Überregional bekannt wird Hager durch seine Künstler- und Politikerporträts. Prominenteste Beispiele sind die Bronzebüsten von Thomas Mann (1953), Hermann Hesse (1953) und Theodor Heuss (1958). In der Folgezeit experimentiert Wilhelm Hager mit Informeller Malerei und Alusil-Skulpturen. 1961/ 62 organisiert die Mailänder Galerie Vinciana Ausstellungen mit Hagers Informellen Aquarellen in Rom, Florenz, Venedig, Turin, Cannes, Paris, London und New York.

In den 1960er Jahren wird die Familie mit vier Söhnen und einer Tochter vervollständigt. Ein schwerer Schicksalsschlag trifft den Künstler, als die Ehefrau Irmgard 1978 stirbt.
1980 erhält Wilhelm Hager den Kulturpreis für bildende Kunst der sudetendeutschen Landsmannschaft und 1981 die Plakette des Heimatverbands der Karlsbader in Wiesbaden für herausragende künstlerische Leistungen. Zum Ende seiner Kariere wird ihm 1997 durch die Fachhochschule für Porzellangestaltung in Karlsbad (Karlovy Vary) die Ehrenprofessur verliehen. 2023 wird vom örtlichen Verein Žijeme TUhnice z.s. (Wir leben in Donitz e.v.) an seinem Geburtshaus in Karlsbad/Donitz eine Gedenktafel angebracht.

Wilhelm Hager hinterlässt ein umfassendes und bedeutendes künstlerisches Werk. Er war als Maler und Bildhauer mit einer Vielzahl von Techniken und Materialien vertraut. Die Bandbreite seines bildhauerischen Schaffens reichte von feingliedriger Kleinplastik aus Porzellan bis zu bautechnisch anspruchsvollen Großaufträgen aus Stein, Beton oder Bronze.

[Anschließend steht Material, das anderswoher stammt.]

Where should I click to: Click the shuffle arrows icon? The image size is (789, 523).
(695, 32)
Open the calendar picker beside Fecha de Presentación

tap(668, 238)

Auch in der Malerei basierte sein breit gefächertes Können auf einer soliden akademischen künstlerischen Ausbildung. Seine Leidenschaft galt jedoch den Arbeiten, die Schnelligkeit, Temperament und Spontaneität erfordern. Ausdrucksstarke Portraitbüsten in Bronze, farbkräftige Aquarelle, informelle Lackbilder, flotte Zeichnungen oder Alusil-Plastiken: Sie alle zeigen sein außerordentliches Gespür für die Gleichzeitigkeit von Idee und Ausführung.

Wilhelm Hagers Gemälden und Skulpturen begegnet man in zahlreichen Sammlungen und an vielen Plätzen im öffentlichen Raum.